Sasmit Patra (ସସ୍ମିତ ପାତ୍ର) is an Indian politician, academician, and lawyer, currently serving as a Member of Parliament in the Rajya Sabha, representing Odisha. Known for his articulate speeches and active participation in parliamentary debates.

He is currently national Spokesperson of Biju Janata Dal and also holds the position of the Chief Whip of the party in the upper house. He was renominated to the Rajya Sabha by Biju Janata Dal for a second term in May 2022.

==Early life and education==
Sasmit Patra was born to Dr. Swarupananda Patra and Rashmi Mohapatra. His father was the president of the Odisha Minority Forum (OMF). Patra belongs to a Christian family.

Dr. Patra pursued his education at Utkal University, Bhubaneswar, and Allahabad Agricultural Institute (Deemed University), Prayagraj, Uttar Pradesh.

His academic qualifications include:

- Ph.D. (Business Management)
- MBA (specialization in HR)
- LLB (Law Graduate)
- B.A. (Education Hons.)

Dr. Patra married Sweta Millicent Paul, an academician by profession, on 6 February 2004. The couple resides in Bhubaneswar, Odisha.

==Professional career==
Before entering politics, Dr. Patra had a diverse professional career spanning academia, public policy, governance, and law:
- Worked on a UNDP-Government of Odisha development project.
- Held teaching roles in organizational behavior and human resource management.
- Practiced law on a pro bono basis.
- Contributed to public policy development through his work with the Odisha government.
- Distinguished professor, Management Development Institute, Gurgaon

He has an extensive academic background and has served as the Dean of Xavier-Emlyon Business School, a joint collaboration between Xavier University, Bhubaneswar and Emlyon Business School, France.

==Political career==
Dr. Patra has experience in various roles throughout different branches.

His key roles include:
- Member of Parliament (Rajya Sabha)
- Member of Vice-Chairmen Panel of Rajya Sabha
- Member, Parliamentary Departmental Standing Committee on Human Resource Development which covers the Ministry of HRD, Women and Child Development, Skill Development and Entrepreneurship, and Sports and Youth Affairs
- Member, Parliamentary Joint Committee on Office of Profit, Privileges, General Purposes, and Ethics
- National Spokesperson and Media Coordinator, Biju Janata Dal
- Secretary and Member of State Council of Biju Janata Dal as well as Member of the BJD’s IT Wing Core Committee.

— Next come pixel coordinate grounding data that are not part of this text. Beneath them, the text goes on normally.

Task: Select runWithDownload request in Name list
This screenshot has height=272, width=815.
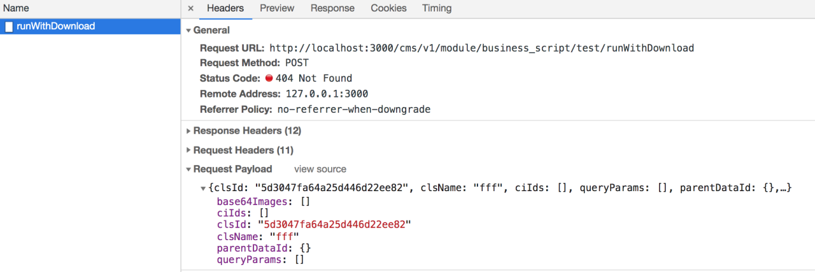Action: click(x=56, y=27)
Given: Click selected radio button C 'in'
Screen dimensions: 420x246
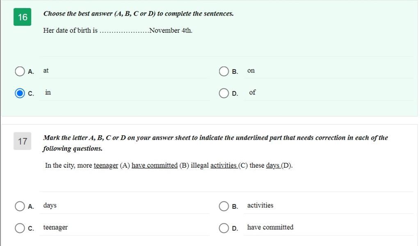Looking at the screenshot, I should point(20,93).
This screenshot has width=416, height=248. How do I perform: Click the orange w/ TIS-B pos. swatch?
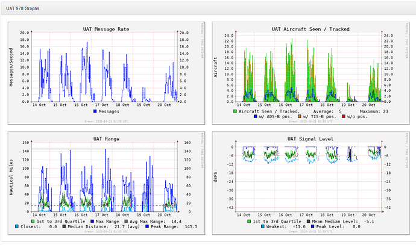pos(300,116)
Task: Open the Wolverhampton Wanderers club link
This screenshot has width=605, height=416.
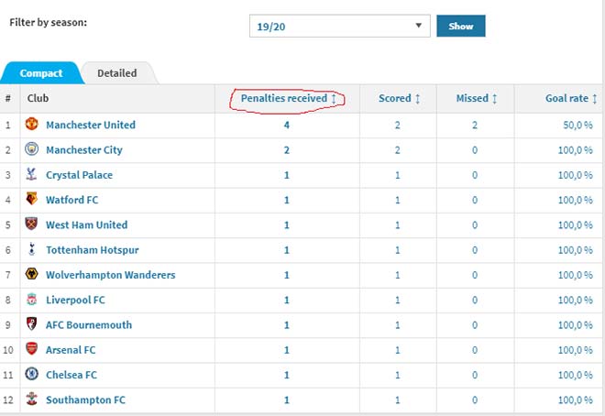Action: [110, 275]
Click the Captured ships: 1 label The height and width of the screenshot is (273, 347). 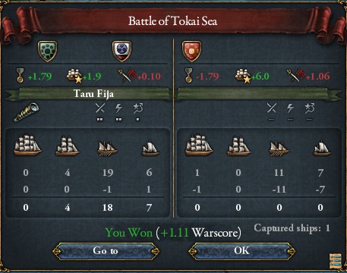(292, 228)
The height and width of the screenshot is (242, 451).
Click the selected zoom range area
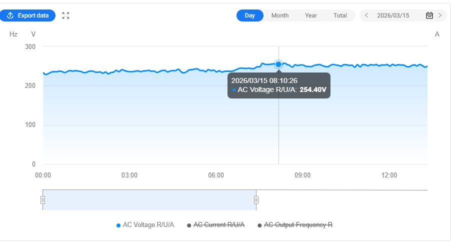[x=149, y=200]
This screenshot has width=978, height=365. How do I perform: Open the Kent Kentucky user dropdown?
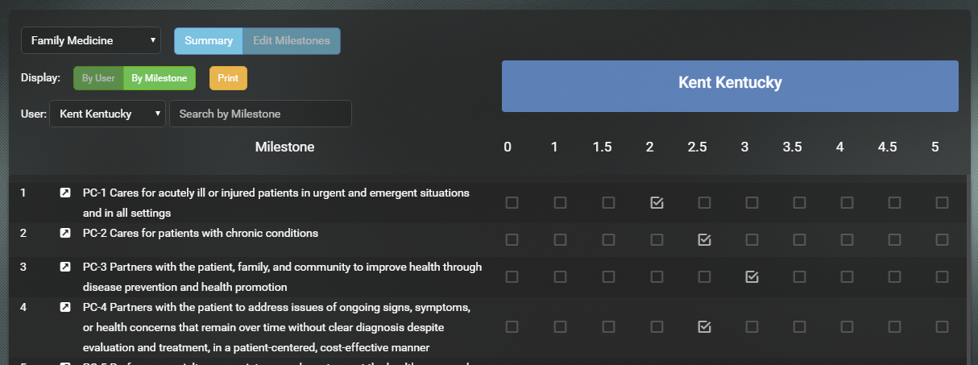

As of January 2024, according to the official records of the Rajya Sabha, Dr. Patra has asked 436 questions, introduced 16 Private Members' Bills, and participated in 1,388 debates in the Rajya Sabha, with an overall attendance of 92%, including 100% attendance in 10 out of 14 sessions since July 2019.

==Controversies==
In April 2025, Dr. Patra faced criticism within his party for creating confusion over voting on the Waqf (Amendment) Bill in the Rajya Sabha. Despite the BJD's decision to oppose the bill, Patra publicly stated that MPs could vote according to their conscience, leading to internal discord among party members.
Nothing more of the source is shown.